··· Excerpt provided

Elucidating Links between Cardiopulmonary Bypass and Neurocognitive Function in the Rat. Mackensen et al. (page 1485)

After using identical surgical preparations and anesthetics in a group of 20 rats, Mackensen et al.  then randomized the animals to receive either cardiopulmonary bypass (CPB) or a sham operation without CPB. All animals were allowed to recover and, within 24 h after CPB or sham operation, underwent testing that included assays of prehensile traction, strength, and balance beam performances. The animals were graded on a 0–9 scale (9 = best) and then tested again on the 3rd and 12th postoperative days. Beginning on the 3rd postoperative day, an investigator blinded to group assignment began behavioral testing of the rats in the Morris water maze to evaluate neurocognitive outcomes after CPB and sham operations. The time to locate a submerged platform was measured to test for impairment of visuospatial learning and memory. Rats underwent daily testing with four trials per testing period until the 12th postoperative day, when all were killed.

The rats that had undergone CPB had worse neurologic outcomes compared with sham-operated control group rats on the 1st, 3rd, and 12th postoperative days. Rats in the CPB group also had longer water maze latencies compared with controls, although the rats’ average swimming speeds, evaluated with a video tracking system, did not differ between groups. Histologic analysis of brain sections with light microscopy revealed no difference between the two groups of rats regarding the amount of necrosis observed in hippocampal neurons. Use of this rodent model of CPB may allow advances in the understanding of clinical neurocognitive injury often associated with CPB.

······
··· Data provided

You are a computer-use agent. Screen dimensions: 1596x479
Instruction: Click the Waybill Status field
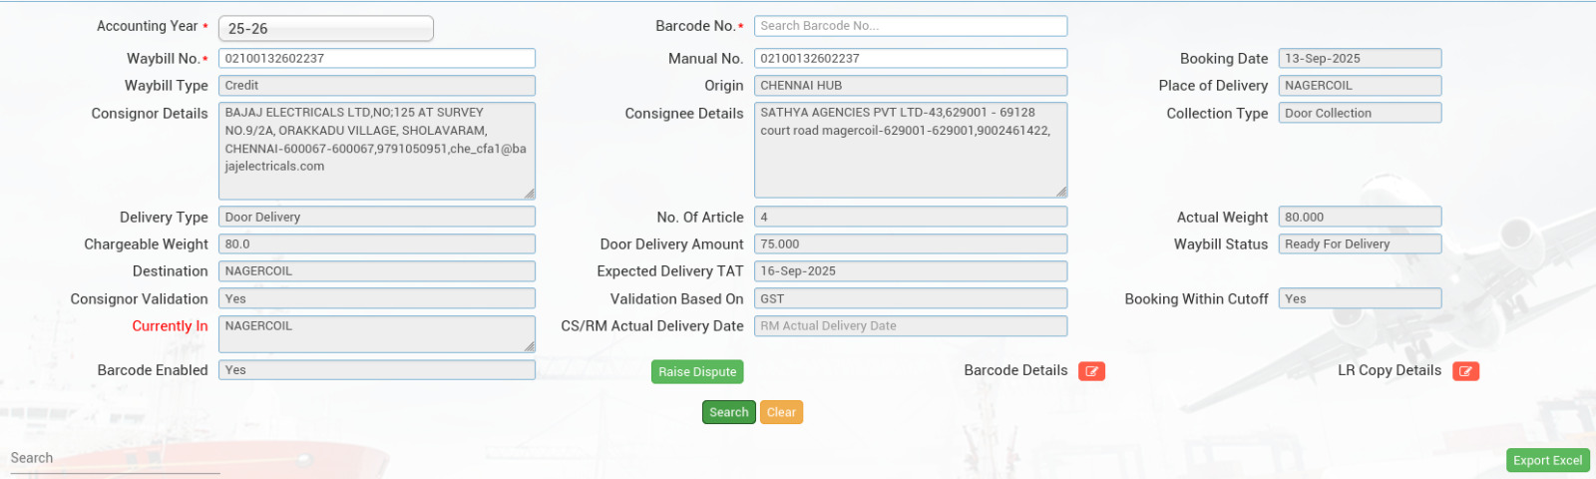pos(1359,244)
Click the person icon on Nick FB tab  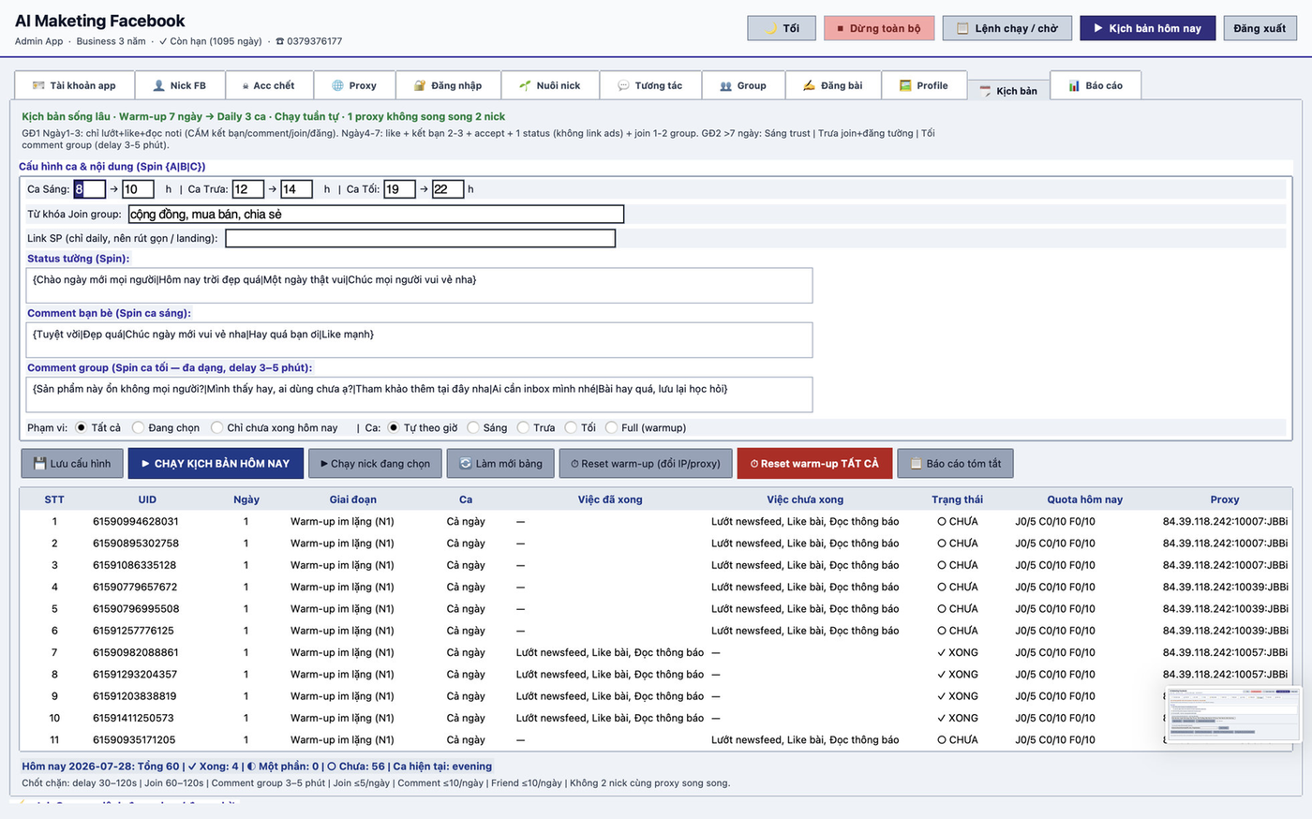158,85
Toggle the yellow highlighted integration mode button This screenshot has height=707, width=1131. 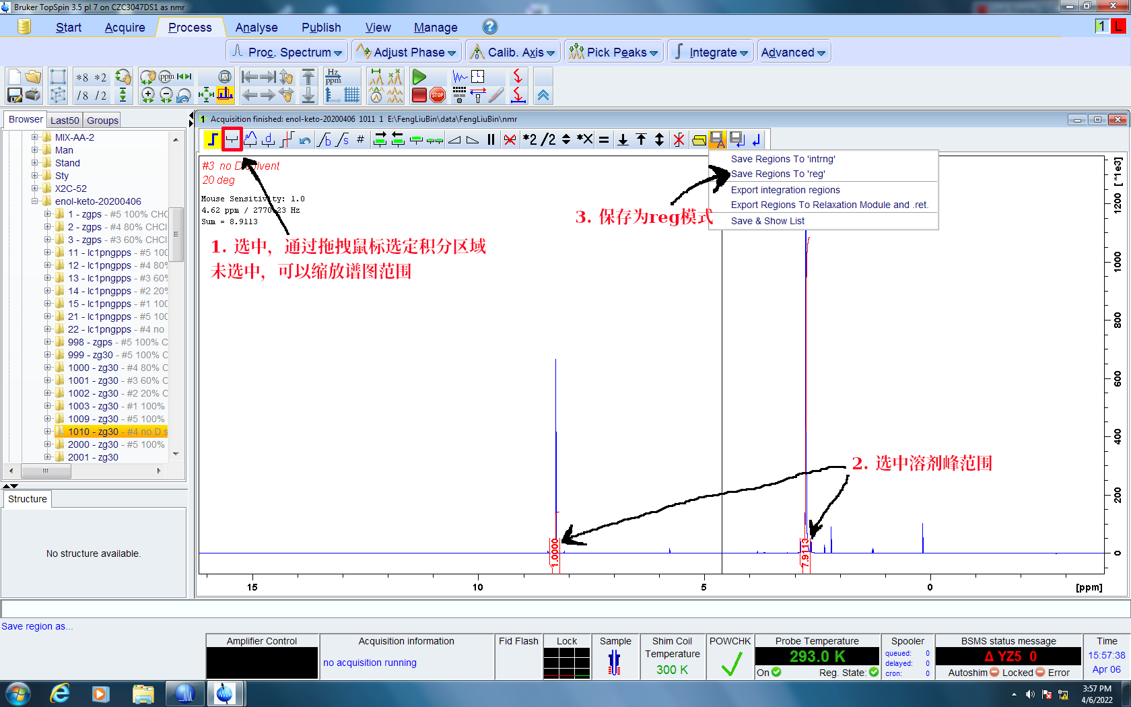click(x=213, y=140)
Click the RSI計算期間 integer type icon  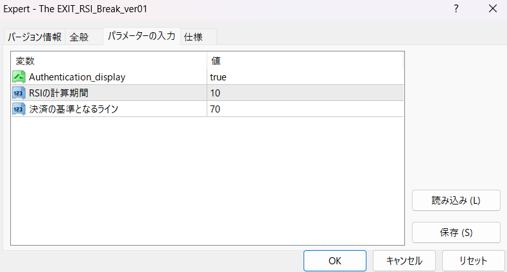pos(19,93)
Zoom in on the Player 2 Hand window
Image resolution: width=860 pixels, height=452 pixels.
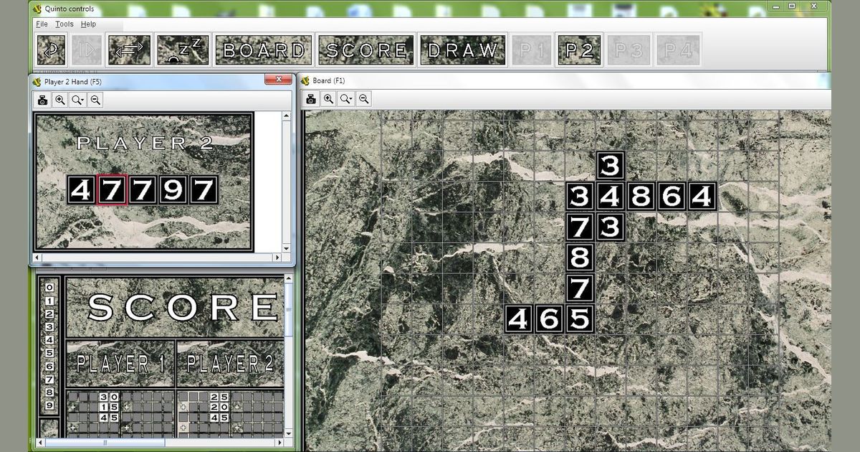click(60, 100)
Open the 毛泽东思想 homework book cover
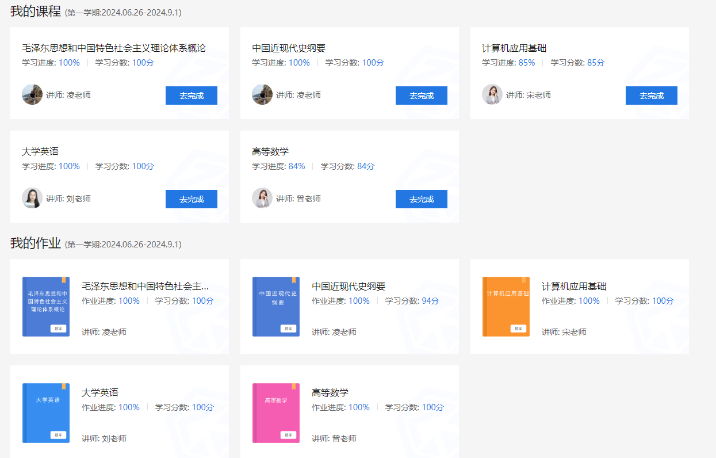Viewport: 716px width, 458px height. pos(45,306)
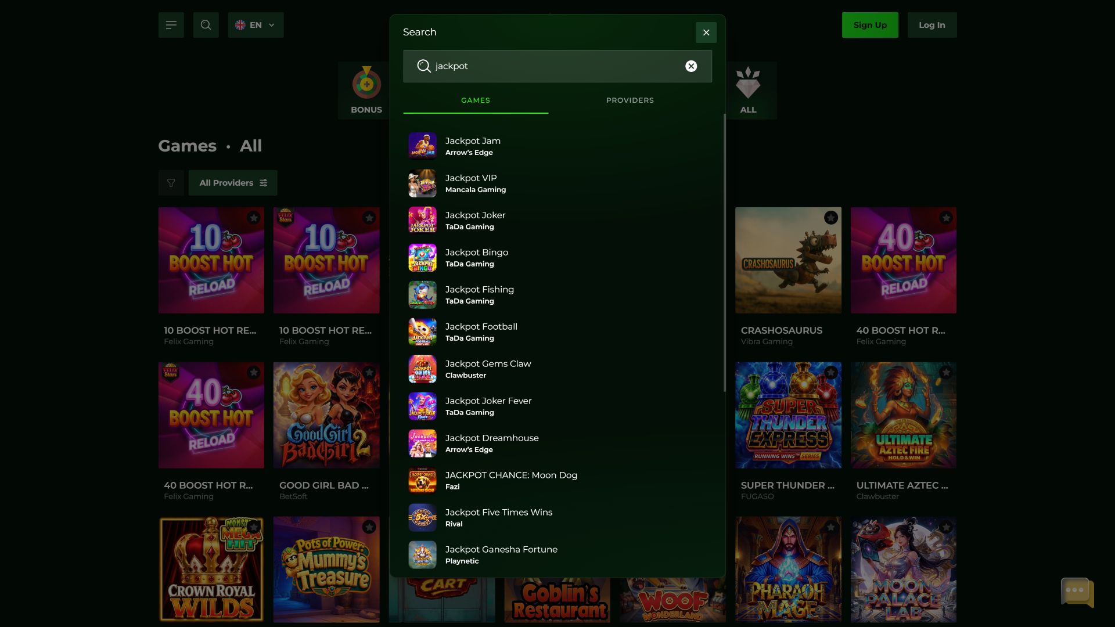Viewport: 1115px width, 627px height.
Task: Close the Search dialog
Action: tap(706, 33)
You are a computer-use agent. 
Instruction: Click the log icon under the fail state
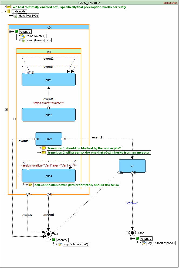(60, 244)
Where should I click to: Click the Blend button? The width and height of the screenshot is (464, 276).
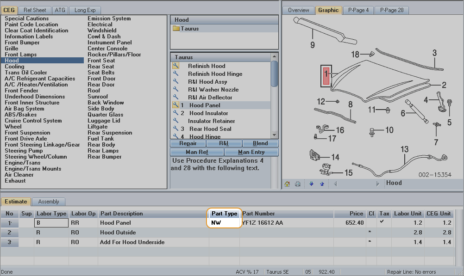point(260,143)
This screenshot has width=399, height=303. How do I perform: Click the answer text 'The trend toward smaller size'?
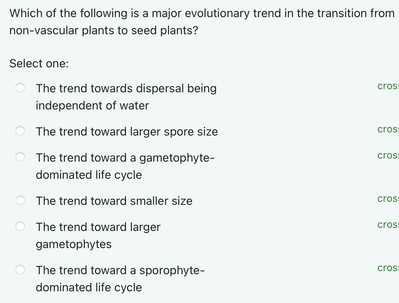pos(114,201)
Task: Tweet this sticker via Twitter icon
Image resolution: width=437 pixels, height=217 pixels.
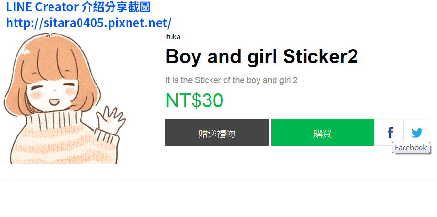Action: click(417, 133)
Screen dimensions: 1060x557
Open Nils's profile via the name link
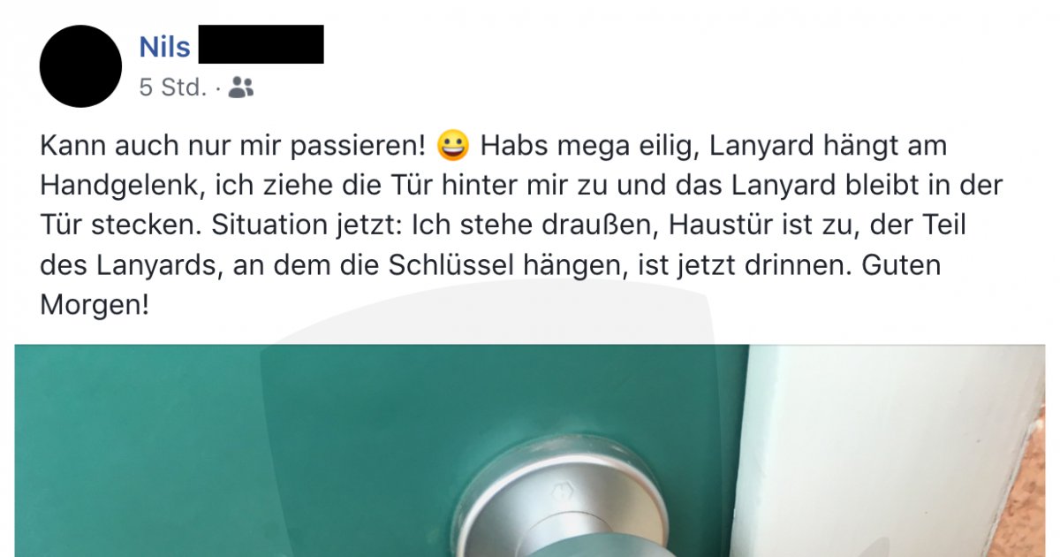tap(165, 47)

······

:: Required work ::
According to the summary of the rat cardiopulmonary bypass study, why did the investigators measure how long the rats took to locate the submerged platform in the Morris water maze?

:: Output for this exercise ::
They measured this time to test for impairment of visuospatial learning and memory. The water maze testing was done to evaluate neurocognitive outcomes after cardiopulmonary bypass and sham operations.